Problem 1. In the article below about The Crash X Aniversario, at what venue was the event held?
Problem 2. The article below about The Crash X Aniversario opens with a short list of event details. Name every label used in that list.
Problem 3. Please resume the article below about The Crash X Aniversario, writing on from its last sentence.

Provided text.
:::
- Promotion: The Crash Lucha Libre
- Date: November 5, 2021
- City: Tijuana, Baja California, Mexico
- Venue: Auditorio Fausto Gutierrez

Event chronology
| ← Previous The Crash VIII Aniversario | Next → MLW Azteca/The Crash show |

The Crash Aniversario chronology
| ← Previous VIII | Next → — |

= The Crash X Aniversario =

Major Mexican professional wrestling show

The Crash X Aniversario, also known as The Crash Decimo Aniversario (Spanish for The Crash 10th Anniversary Show), was a professional wrestling supercard event, scripted and produced by the Mexican lucha libre promotion The Crash Lucha Libre, which took place on November 5, 2021 at Auditorio Fausto Gutierrez in The Crash's home town of Tijuana, Baja California. It was the fifth event under The Crash Aniversario chronology. The event commemorated the creation of The Crash Lucha Libre in November 2011 and is their biggest show of the year.
:::
Data excerpt.
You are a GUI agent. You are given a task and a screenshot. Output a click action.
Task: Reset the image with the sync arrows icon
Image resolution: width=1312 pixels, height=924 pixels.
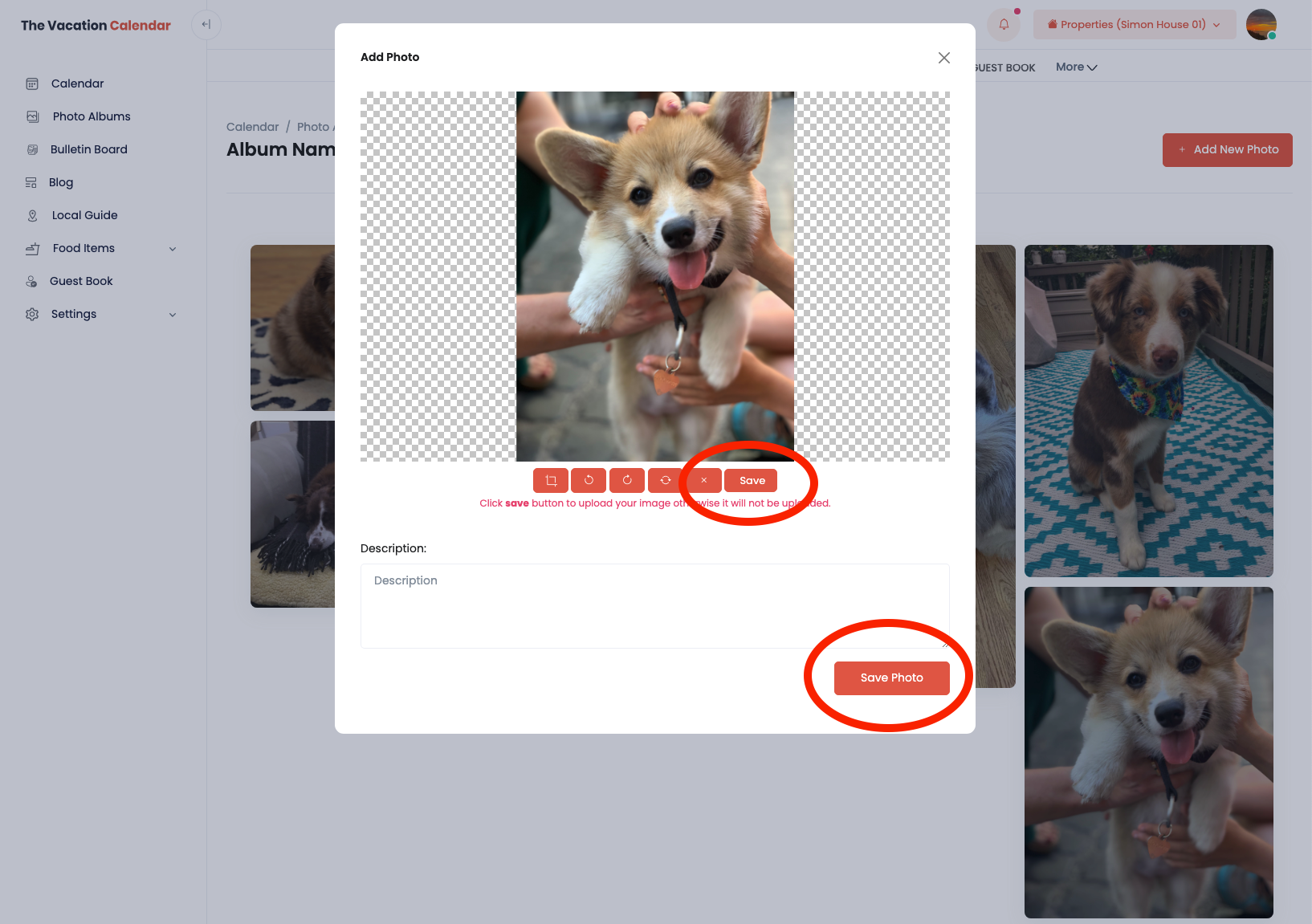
:::
Written response 1. Auditorio Fausto Gutierrez in Tijuana, Baja California.

Written response 2. Promotion, Date, City, Venue

Written response 3.
==Production==
===Background===
The Crash Lucha Libre began operating on 2011, focusing mainly on promotion professional wrestling event in Tijuana, Baja California, Mexico. Their first show was held on November 4, 2011 with a main event of El Hijo del Santo and Latin Lover defeating El Hijo del Solitario and Marco Corleone. The Crash held shows on a limited schedule over the next couple of years; 4 in 2012, 4 in 2013, 2 in 2014, and 5 in 2015.

The group held The Crash V Aniversario show on November 26, 2016, the first time they billed one of their shows as a direct celebration of their anniversary. They continued the tradition in 2017 (The Crash VI Aniversario) and 2018 (The Crash VII Aniversario).

===Storylines===
The Crash X Aniversario show featured six professional wrestling matches scripted by The Crash with some wrestlers involved in scripted feuds. The wrestlers portray either heels (referred to as rudos in Mexico, those that play the part of the "bad guys") or faces (técnicos in Mexico, the "good guy" characters) as they perform in the ring.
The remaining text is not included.